## Records supplied
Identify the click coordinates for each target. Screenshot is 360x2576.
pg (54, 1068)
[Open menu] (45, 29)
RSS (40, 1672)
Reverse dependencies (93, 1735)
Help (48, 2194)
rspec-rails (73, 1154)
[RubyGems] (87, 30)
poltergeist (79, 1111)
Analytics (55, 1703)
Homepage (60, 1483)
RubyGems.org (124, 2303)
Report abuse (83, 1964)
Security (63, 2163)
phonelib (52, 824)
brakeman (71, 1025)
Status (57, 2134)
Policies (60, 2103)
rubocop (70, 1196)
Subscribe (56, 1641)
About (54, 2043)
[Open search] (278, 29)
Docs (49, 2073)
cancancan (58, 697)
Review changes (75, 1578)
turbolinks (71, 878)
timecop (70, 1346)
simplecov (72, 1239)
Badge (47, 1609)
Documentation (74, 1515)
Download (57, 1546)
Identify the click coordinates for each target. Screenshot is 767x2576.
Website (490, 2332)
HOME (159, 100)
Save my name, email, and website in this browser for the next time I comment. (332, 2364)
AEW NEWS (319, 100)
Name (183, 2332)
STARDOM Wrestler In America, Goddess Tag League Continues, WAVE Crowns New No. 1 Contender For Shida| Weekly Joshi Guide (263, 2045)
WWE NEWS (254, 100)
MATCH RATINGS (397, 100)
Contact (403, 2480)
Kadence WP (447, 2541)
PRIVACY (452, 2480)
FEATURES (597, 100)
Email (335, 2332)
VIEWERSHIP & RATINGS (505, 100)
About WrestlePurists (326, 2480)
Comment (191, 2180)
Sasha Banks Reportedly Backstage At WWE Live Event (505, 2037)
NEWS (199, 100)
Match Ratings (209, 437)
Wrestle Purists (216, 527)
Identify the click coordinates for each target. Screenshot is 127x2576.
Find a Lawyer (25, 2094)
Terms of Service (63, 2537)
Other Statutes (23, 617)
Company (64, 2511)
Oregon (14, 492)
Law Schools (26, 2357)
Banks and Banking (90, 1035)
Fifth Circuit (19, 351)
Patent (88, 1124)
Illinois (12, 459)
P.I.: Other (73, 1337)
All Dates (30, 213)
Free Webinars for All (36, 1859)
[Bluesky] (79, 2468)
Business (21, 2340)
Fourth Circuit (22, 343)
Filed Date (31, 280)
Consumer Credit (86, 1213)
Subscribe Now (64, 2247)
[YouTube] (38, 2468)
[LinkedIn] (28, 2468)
* * *
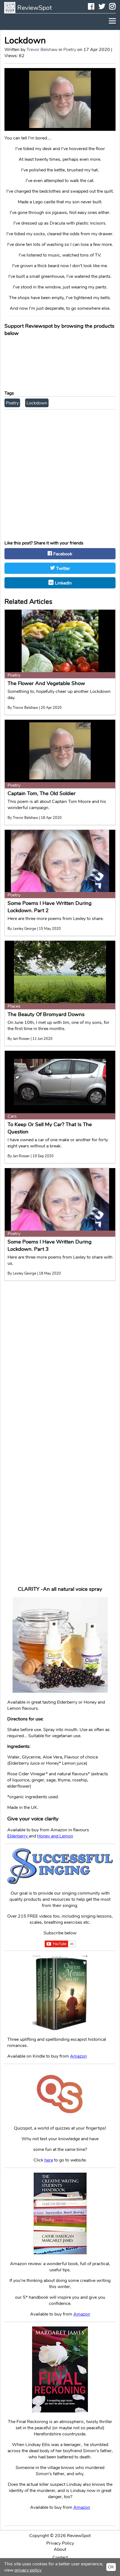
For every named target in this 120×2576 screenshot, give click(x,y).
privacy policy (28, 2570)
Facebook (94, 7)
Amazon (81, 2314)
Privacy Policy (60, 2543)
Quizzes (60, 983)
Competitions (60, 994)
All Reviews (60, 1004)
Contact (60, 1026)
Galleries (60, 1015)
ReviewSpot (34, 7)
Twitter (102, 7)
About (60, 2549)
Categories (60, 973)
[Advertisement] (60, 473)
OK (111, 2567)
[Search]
==
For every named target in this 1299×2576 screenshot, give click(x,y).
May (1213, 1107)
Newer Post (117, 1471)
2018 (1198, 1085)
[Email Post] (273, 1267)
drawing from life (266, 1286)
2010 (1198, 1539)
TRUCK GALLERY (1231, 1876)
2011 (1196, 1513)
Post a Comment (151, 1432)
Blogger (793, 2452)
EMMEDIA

## Task brief
Beginning with the line containing "Screenshot is 360x2576." in the material above, copy every line exactly until you have copied the line containing "Terms of Service (63, 2537)".

## Final answer
Identify the click coordinates for each target. Screenshot is 360x2576.
pg (54, 1068)
[Open menu] (45, 29)
RSS (40, 1672)
Reverse dependencies (93, 1735)
Help (48, 2194)
rspec-rails (73, 1154)
[RubyGems] (87, 30)
poltergeist (79, 1111)
Analytics (55, 1703)
Homepage (60, 1483)
RubyGems.org (124, 2303)
Report abuse (83, 1964)
Security (63, 2163)
phonelib (52, 824)
brakeman (71, 1025)
Status (57, 2134)
Policies (60, 2103)
rubocop (70, 1196)
Subscribe (56, 1641)
About (54, 2043)
[Open search] (278, 29)
Docs (49, 2073)
cancancan (58, 697)
Review changes (75, 1578)
turbolinks (71, 878)
timecop (70, 1346)
simplecov (72, 1239)
Badge (47, 1609)
Documentation (74, 1515)
Download (57, 1546)
Identify the click coordinates for each target. Screenshot is 767x2576.
Website (490, 2332)
HOME (159, 100)
Save my name, email, and website in this browser for the next time I comment. (332, 2364)
AEW NEWS (319, 100)
Name (183, 2332)
STARDOM Wrestler In America, Goddess Tag League Continues, WAVE Crowns New No. 1 Contender For Shida| Weekly Joshi Guide (263, 2045)
WWE NEWS (254, 100)
MATCH RATINGS (397, 100)
Contact (403, 2480)
Kadence WP (447, 2541)
PRIVACY (452, 2480)
FEATURES (597, 100)
Email (335, 2332)
VIEWERSHIP & RATINGS (505, 100)
About WrestlePurists (326, 2480)
Comment (191, 2180)
Sasha Banks Reportedly Backstage At WWE Live Event (505, 2037)
NEWS (199, 100)
Match Ratings (209, 437)
Wrestle Purists (216, 527)
Identify the click coordinates for each target. Screenshot is 127x2576.
Find a Lawyer (25, 2094)
Terms of Service (63, 2537)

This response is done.